Empirical observations and an analogy with the history of ballistics illuminate the ongoing debate about the default choice for types of functional responses, based on consumer interference. The two ideal views of consumer interference are: (1) There is no direct mutual interference among consumers (“prey-dependence”), and (2) Consumers show strong mutual interference, the functional response depending on the number of prey per consumer (“ratio-dependence”). Each of these minimal-information concepts are what we refer to as “root” models, of limited accuracy in themselves, but they are the base upon which we erect complex models for specific, real-world cases. We argue that the ratio dependent view coincides more naturally with the way we model the dynamics of any population, and taken alone it is the model more consistent with empirical observations. Both root models often will give the “wrong answer” when applied directly to real world cases.
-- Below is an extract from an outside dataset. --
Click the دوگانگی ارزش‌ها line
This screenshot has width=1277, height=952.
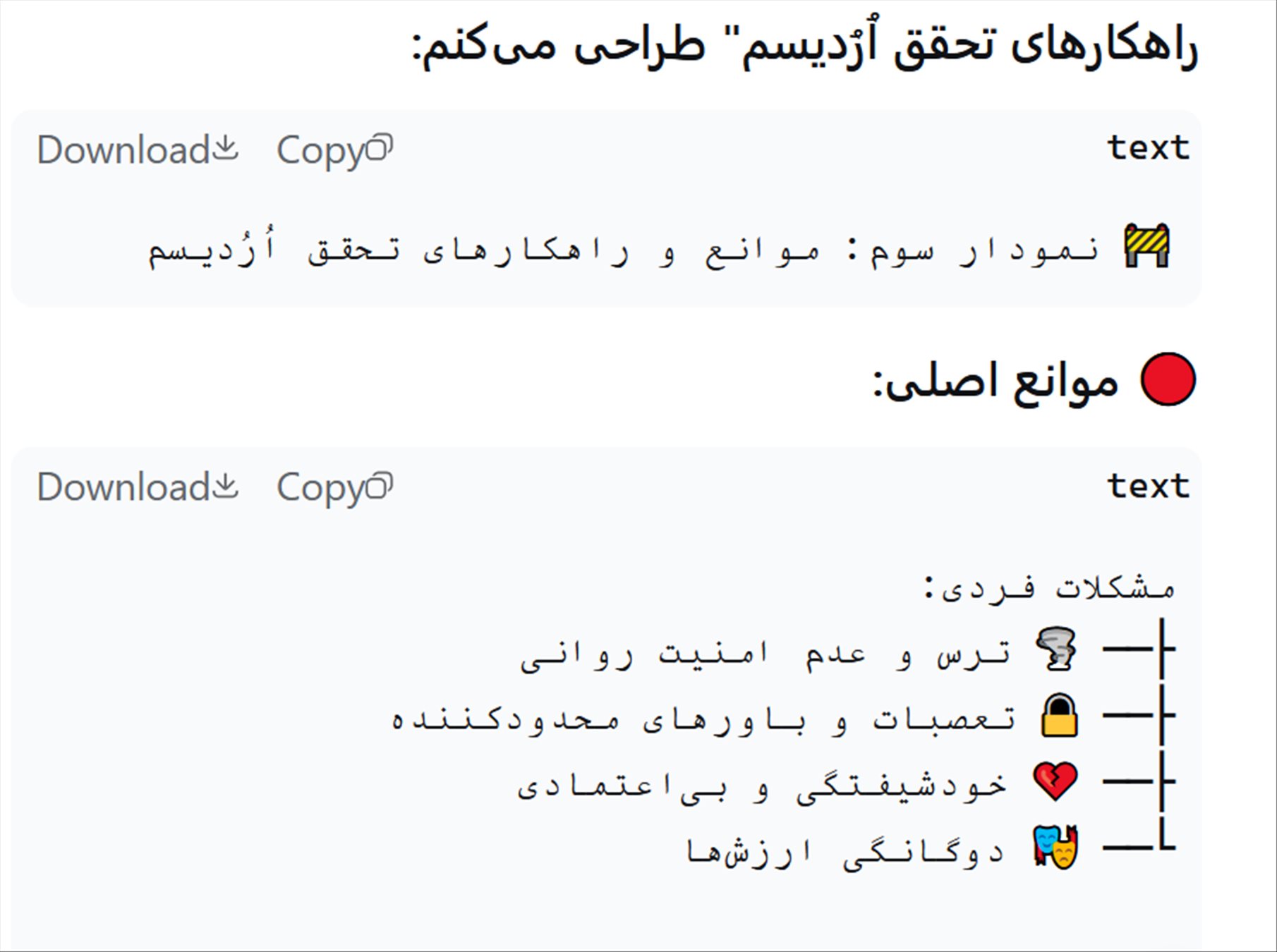(x=845, y=851)
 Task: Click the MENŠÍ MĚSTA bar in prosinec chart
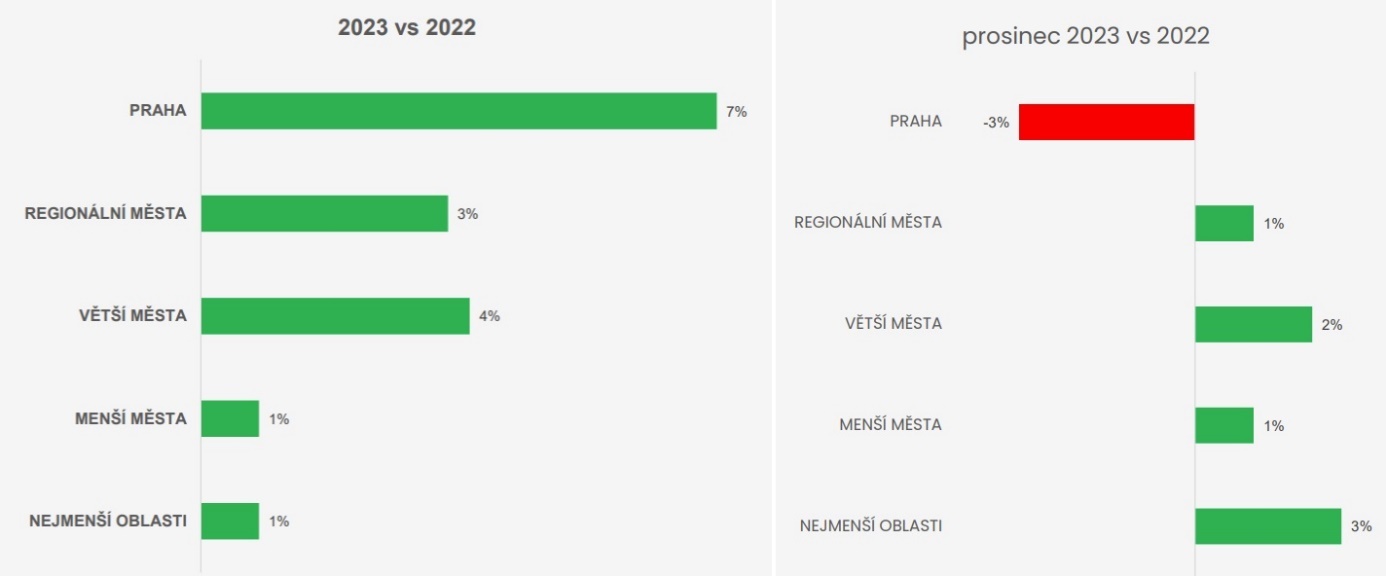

Nevertheless, one root model may be “less wrong” than the other. This is not unlike developments 400 years ago in physics, when two root models competed in ballistics. Galileo’s demonstration that the default trajectory of a projectile is a parabola eventually replaced what had been the dominant root model since Aristotle. Both ballistic root models are inaccurate in the presence of air friction, but the parabolic model is, overall, less wrong. We argue that the ratio-dependent model, like the parabolic trajectory, is the “less wrong” and it is therefore a natural view from which to start thinking about consumer-resource interaction and developing more elaborate models.

Introduction

All theories are abstractions. What actually occurs in nature seldom agrees completely with the predictions of any model or theory. For example, if we want to know where a thrown ball will come to earth, we now start with the basics of Newtonian theory: direction and strength of the initial force applied to the ball, and gravity. We know that in a vacuum, the ball will travel in a parabolic trajectory. But to have a more accurate predictive model for a real situation, we also know that we need to introduce other parameters such as air resistance (friction), wind, etc. So, in most cases we take a basic model (a minimally informed theory), as a starting point, and expand the model to include adjustments that make its predictions conform more and more closely with observation.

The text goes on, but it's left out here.